Correlation Between Evergy, and FirstEnergy
Can any of the company-specific risk be diversified away by investing in both Evergy, and FirstEnergy at the same time? Although using a correlation coefficient on its own may not help to predict future stock returns, this module helps to understand the diversifiable risk of combining Evergy, and FirstEnergy into the same portfolio, which is an essential part of the fundamental portfolio management process.
By analyzing existing cross correlation between Evergy, and FirstEnergy, you can compare the effects of market volatilities on Evergy, and FirstEnergy and check how they will diversify away market risk if combined in the same portfolio for a given time horizon. You can also utilize pair trading strategies of matching a long position in Evergy, with a short position of FirstEnergy. Check out your portfolio center. Please also check ongoing floating volatility patterns of Evergy, and FirstEnergy.
Diversification Opportunities for Evergy, and FirstEnergy
0.38 | Correlation Coefficient |
Weak diversification
The 3 months correlation between Evergy, and FirstEnergy is 0.38. Overlapping area represents the amount of risk that can be diversified away by holding Evergy, and FirstEnergy in the same portfolio, assuming nothing else is changed. The correlation between historical prices or returns on FirstEnergy and Evergy, is a relative statistical measure of the degree to which these equity instruments tend to move together. The correlation coefficient measures the extent to which returns on Evergy, are associated (or correlated) with FirstEnergy. Values of the correlation coefficient range from -1 to +1, where.
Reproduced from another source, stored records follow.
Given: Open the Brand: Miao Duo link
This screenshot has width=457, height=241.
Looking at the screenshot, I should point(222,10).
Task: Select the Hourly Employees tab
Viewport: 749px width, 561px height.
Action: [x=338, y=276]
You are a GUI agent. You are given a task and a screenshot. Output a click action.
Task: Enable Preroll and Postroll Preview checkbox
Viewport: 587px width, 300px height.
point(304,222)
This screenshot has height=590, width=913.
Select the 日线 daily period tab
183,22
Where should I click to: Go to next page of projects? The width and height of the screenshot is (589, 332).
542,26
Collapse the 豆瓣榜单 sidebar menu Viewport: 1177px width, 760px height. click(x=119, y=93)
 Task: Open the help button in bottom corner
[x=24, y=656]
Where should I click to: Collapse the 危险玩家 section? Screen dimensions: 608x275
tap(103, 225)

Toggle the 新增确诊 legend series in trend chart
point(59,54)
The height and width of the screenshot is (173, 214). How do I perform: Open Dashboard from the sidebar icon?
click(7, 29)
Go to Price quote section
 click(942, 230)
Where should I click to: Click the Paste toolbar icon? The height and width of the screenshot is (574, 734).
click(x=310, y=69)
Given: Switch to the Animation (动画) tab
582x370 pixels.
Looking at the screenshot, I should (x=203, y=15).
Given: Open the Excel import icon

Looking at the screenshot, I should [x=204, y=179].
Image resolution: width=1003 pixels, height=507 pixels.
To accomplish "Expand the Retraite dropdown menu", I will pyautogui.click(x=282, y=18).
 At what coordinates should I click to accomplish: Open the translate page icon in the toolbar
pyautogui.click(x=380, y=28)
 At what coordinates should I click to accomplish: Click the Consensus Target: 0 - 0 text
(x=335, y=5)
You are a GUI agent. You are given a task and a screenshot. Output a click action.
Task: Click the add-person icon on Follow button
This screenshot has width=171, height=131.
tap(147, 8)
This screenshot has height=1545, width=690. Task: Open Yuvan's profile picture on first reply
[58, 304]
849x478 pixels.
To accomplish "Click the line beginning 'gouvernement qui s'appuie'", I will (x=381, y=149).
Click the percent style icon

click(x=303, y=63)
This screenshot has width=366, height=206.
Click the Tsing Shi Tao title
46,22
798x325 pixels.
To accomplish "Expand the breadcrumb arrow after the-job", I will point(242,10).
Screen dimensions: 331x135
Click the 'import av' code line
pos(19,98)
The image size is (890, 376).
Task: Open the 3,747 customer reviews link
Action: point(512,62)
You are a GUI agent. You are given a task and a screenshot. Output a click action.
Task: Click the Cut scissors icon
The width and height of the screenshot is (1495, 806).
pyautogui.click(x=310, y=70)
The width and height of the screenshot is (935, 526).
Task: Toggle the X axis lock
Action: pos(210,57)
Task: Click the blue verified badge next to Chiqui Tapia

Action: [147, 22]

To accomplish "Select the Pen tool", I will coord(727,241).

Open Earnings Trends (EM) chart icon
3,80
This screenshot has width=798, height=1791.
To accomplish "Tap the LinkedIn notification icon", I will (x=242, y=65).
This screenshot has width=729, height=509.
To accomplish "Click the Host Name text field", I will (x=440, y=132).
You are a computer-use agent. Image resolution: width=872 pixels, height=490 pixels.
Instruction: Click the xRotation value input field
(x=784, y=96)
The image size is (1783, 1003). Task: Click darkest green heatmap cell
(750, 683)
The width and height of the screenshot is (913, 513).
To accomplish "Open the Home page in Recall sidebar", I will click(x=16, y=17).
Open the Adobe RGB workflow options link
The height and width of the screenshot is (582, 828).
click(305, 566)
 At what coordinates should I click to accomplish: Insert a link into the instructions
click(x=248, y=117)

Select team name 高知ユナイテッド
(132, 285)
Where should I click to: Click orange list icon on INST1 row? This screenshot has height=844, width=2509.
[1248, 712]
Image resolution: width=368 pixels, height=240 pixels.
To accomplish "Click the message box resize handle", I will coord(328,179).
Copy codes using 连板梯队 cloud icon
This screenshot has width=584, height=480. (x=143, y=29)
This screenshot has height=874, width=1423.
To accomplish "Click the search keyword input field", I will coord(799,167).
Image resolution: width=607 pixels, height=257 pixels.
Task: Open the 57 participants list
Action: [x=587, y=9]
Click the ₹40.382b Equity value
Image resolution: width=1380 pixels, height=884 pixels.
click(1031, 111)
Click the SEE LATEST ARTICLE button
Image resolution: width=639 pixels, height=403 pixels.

The correlation of zero (0) is possible when the price movement of FirstEnergy has no effect on the direction of Evergy, i.e., Evergy, and FirstEnergy go up and down completely randomly.
Pair Corralation between Evergy, and FirstEnergy
Given the investment horizon of 90 days Evergy, is expected to generate 0.61 times more return on investment than FirstEnergy. However, Evergy, is 1.64 times less risky than FirstEnergy. It trades about 0.11 of its potential returns per unit of risk. FirstEnergy is currently generating about -0.04 per unit of risk. If you would invest 6,038 in Evergy, on December 30, 2024 and sell it today you would earn a total of 749.00 from holding Evergy, or generate 12.4% return on investment over 90 days.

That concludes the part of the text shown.